Edit - I should have read all the posts here, sounds like you already found all this info! lol


----------



## 2wheelsx2 (Apr 21, 2010)

josephl said:


> I run 2 FX 5's in my 240 gallon Discus Tank and 1 FX 5 in my 72 gallon discus/goldfish tank and much prefer them to Eheims which I have had in the past


I just find the whole disconnection of the hoses on the FX5 a pain. That's where I find the Eheims superior. I remember the problem had with your 2080's. Hopefully I don't run into it with my 2078 (firing that up next month on the new tank).

I actually don't even like the connect/disconnect process on any of the Fluvals.
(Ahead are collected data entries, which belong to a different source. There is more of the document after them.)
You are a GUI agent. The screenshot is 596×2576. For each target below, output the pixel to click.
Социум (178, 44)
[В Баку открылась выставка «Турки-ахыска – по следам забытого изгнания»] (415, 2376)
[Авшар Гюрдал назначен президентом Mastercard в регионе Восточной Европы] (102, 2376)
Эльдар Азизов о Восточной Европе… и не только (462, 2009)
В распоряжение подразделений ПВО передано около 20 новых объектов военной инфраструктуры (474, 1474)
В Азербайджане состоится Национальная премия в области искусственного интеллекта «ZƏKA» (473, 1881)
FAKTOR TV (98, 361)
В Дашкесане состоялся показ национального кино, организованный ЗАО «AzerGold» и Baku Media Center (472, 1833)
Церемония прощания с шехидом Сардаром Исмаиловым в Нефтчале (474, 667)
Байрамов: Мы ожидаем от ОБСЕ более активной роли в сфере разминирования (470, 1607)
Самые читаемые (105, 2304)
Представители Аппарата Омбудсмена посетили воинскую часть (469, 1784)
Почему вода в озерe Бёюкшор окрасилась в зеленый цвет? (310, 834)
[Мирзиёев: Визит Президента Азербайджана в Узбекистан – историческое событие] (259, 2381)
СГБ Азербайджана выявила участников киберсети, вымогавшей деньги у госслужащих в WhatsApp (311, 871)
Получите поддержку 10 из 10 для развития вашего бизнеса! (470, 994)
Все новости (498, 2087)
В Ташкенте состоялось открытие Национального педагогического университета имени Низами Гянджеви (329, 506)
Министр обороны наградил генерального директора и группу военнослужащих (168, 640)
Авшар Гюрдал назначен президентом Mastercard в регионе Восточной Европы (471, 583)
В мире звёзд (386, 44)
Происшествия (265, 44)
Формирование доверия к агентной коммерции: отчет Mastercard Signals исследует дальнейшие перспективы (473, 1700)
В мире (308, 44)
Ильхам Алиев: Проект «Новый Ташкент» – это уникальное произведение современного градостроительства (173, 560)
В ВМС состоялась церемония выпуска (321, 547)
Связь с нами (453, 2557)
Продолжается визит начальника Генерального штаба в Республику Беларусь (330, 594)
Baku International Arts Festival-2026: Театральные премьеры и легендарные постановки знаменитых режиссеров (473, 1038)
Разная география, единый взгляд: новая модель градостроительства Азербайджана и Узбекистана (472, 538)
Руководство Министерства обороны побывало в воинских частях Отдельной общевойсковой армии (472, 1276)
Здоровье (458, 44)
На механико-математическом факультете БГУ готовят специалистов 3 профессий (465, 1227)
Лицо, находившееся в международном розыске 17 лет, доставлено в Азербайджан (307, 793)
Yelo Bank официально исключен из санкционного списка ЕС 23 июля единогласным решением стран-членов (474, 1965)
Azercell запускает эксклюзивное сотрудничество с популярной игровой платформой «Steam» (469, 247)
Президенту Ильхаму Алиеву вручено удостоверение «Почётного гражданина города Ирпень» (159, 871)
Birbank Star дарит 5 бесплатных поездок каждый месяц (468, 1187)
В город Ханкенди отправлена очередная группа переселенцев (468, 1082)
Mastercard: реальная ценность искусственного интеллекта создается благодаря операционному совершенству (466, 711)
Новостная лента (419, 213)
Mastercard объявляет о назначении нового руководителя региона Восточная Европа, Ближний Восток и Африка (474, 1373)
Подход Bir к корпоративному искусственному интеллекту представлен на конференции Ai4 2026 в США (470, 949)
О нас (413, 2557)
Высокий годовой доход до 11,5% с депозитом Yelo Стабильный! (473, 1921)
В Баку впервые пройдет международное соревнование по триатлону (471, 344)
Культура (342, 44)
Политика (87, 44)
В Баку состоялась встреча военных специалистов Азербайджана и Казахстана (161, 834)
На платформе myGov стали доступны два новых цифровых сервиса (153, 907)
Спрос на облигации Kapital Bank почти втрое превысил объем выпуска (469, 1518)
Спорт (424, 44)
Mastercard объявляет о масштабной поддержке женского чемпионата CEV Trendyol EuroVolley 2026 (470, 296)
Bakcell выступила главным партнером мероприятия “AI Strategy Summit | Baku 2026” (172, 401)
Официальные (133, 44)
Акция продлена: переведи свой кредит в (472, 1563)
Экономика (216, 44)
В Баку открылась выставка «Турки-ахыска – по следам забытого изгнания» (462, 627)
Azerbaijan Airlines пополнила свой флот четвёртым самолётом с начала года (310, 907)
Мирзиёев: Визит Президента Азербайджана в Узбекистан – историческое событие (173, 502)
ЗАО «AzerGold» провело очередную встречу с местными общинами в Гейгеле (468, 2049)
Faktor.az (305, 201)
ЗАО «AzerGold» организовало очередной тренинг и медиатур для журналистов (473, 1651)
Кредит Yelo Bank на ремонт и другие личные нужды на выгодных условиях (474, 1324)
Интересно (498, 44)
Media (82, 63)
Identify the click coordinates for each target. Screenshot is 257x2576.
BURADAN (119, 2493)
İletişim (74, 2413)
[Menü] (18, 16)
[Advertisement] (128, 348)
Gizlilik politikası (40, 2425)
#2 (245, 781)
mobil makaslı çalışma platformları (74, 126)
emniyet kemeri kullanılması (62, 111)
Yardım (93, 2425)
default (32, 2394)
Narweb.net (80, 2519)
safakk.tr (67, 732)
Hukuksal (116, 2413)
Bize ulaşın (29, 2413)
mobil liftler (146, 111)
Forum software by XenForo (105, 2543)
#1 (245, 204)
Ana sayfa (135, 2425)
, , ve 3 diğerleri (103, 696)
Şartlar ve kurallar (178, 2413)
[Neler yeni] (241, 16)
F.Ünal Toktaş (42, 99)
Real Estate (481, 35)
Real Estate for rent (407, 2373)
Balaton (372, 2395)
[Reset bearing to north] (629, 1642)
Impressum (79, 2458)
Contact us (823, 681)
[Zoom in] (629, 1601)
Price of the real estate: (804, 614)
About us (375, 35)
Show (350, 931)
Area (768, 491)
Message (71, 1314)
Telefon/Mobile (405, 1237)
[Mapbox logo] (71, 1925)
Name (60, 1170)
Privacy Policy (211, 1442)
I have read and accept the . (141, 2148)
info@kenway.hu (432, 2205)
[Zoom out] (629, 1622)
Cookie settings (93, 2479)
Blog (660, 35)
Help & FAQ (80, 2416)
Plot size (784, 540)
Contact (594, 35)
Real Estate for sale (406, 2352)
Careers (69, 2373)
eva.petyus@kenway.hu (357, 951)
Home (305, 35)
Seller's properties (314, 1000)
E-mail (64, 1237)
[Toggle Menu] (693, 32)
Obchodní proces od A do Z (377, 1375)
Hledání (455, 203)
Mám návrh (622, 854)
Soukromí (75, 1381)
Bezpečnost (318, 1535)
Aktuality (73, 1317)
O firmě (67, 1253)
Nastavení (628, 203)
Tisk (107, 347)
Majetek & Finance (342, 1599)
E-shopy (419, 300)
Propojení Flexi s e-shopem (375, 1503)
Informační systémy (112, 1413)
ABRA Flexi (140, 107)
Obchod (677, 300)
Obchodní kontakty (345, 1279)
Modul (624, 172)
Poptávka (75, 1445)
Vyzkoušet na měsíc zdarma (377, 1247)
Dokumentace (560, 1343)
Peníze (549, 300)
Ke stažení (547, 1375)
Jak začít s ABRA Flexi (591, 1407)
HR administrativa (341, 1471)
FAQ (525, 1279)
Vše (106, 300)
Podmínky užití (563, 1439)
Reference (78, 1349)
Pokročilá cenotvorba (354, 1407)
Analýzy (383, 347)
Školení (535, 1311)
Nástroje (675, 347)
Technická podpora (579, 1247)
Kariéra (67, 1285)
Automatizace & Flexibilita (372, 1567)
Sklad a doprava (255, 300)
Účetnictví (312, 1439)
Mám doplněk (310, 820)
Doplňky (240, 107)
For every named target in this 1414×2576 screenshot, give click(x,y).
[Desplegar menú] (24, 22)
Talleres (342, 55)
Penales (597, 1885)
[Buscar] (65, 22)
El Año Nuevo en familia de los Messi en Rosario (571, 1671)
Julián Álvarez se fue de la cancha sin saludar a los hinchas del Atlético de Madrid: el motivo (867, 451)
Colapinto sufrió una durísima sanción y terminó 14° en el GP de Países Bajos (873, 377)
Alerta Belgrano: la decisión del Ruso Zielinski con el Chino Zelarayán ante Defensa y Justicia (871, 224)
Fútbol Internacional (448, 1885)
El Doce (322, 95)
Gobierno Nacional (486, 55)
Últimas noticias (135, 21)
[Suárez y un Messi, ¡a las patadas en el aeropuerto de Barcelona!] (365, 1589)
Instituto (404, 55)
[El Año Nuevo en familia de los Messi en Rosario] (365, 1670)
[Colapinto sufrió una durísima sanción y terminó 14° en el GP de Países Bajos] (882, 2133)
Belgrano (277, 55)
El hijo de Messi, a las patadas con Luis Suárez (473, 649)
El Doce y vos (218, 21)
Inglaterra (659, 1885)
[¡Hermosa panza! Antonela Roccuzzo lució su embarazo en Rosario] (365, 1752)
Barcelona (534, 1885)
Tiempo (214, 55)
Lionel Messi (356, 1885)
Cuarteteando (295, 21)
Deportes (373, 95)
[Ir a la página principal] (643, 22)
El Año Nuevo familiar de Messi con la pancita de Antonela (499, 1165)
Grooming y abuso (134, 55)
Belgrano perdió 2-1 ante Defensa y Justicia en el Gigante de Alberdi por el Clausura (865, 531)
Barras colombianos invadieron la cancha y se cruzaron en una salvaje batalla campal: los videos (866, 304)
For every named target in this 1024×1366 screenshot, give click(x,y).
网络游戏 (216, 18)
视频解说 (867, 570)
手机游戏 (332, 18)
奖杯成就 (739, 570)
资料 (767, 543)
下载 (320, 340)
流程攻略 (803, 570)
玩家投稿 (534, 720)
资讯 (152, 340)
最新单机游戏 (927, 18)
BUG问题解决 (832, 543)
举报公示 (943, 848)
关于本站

The Eheims and the Renas are so much easier.


----------



## bonsai dave (Apr 21, 2010)

I would go with the eheim 2080. It is a great filter and you will not be disappointed.


----------



## kevin22 (May 12, 2010)

+1. However, my top choice always the Eheim Classic.
more filter for less money, it's a design in perfection.



bonsai dave said:


> I would go with the eheim 2080. It is a great filter and you will not be disappointed.


----------



## Smiladon (Apr 23, 2010)

2wheelsx2 said:


> If you're after pure mechanical, the FX5 is more efficient for that. For bio, nothing beats the big Eheim. I believe there was comparison online a while back which showed that the bio capacity of the Eheim is significantly higher than the FX5.


Totally agree with this.

I have both FX5 and Ehiem Pro 3 2080 (in different tanks) and FX5 does a great job catching gunk, but little less on biofiltration due to less space for media in the buckets. Ehiem on the other hand is really great for bio, but I need to clean the floss and sponge in the top once a month or else the flow is slowed down to a trickle. But ehiem is awesome for bio filtration.

With all those big fish, maybe 1 of each would be the best choice, but if you mainly need mechanical filtration, then go FX5 and if you want bio, then Ehiem


----------



## H . (Apr 23, 2010)

eheim 2080 will be better. 2180 will be the best.


----------



## simonfish (May 29, 2010)

Trip Sorry to hyjack your thread, I am planning to buy FX5 or Eheim too. I haven't decided yet as I know LFS have Boxing sales on equipments. Will JL, KE have better price on FX5, Eheim or XP3 at Boxing Sales, Or just to buy now as JL has sales on Eheim.


----------



## Smiladon (Apr 23, 2010)

simonfish said:


> Trip Sorry to hyjack your thread, I am planning to buy FX5 or Eheim too. I haven't decided yet as I know LFS have Boxing sales on equipments. Will JL, KE have better price on FX5, Eheim or XP3 at Boxing Sales, Or just to buy now as JL has sales on Eheim.


I heard KE is not an authorized dealer for Ehiem, so its not a good idea to buy from them. FX5 on the other hand...


----------



## imtrippedup (Apr 25, 2010)

i think im gonna pick up a fx5, since i alreada got a eheim going. might as well have one of each. thats if i can get a good price on the fx5


----------



## Smiladon (Apr 23, 2010)

trip said:


> i think im gonna pick up a fx5, since i alreada got a eheim going. might as well have one of each. thats if i can get a good price on the fx5


PM'd you about FX5 info


----------



## imtrippedup (Apr 25, 2010)

ended up picking up a fx5 from JL aquatics.. came with media too as a special

king eds didnt have any in stock and they wanted 329$


----------



## ninez (Apr 21, 2010)

simonfish said:


> Trip Sorry to hyjack your thread, I am planning to buy FX5 or Eheim too. I haven't decided yet as I know LFS have Boxing sales on equipments. Will JL, KE have better price on FX5, Eheim or XP3 at Boxing Sales, Or just to buy now as JL has sales on Eheim.


The price of XP3 was lower in Febuary than BOXING WEEK/MONTH SALE @KE.

FYI

Can't assume everything is cheaper during the boxing week sale.


----------



## planter (Sep 16, 2010)

does any of these filters come with a built in heater?


----------



## 2wheelsx2 (Apr 21, 2010)

I believe you'll want a 2180 if you want a built in heater. The FX5 does not come with a built in heater and cannot take an inline one with the 1" hose.


----------



## planter (Sep 16, 2010)

Thanks that's good to know


----------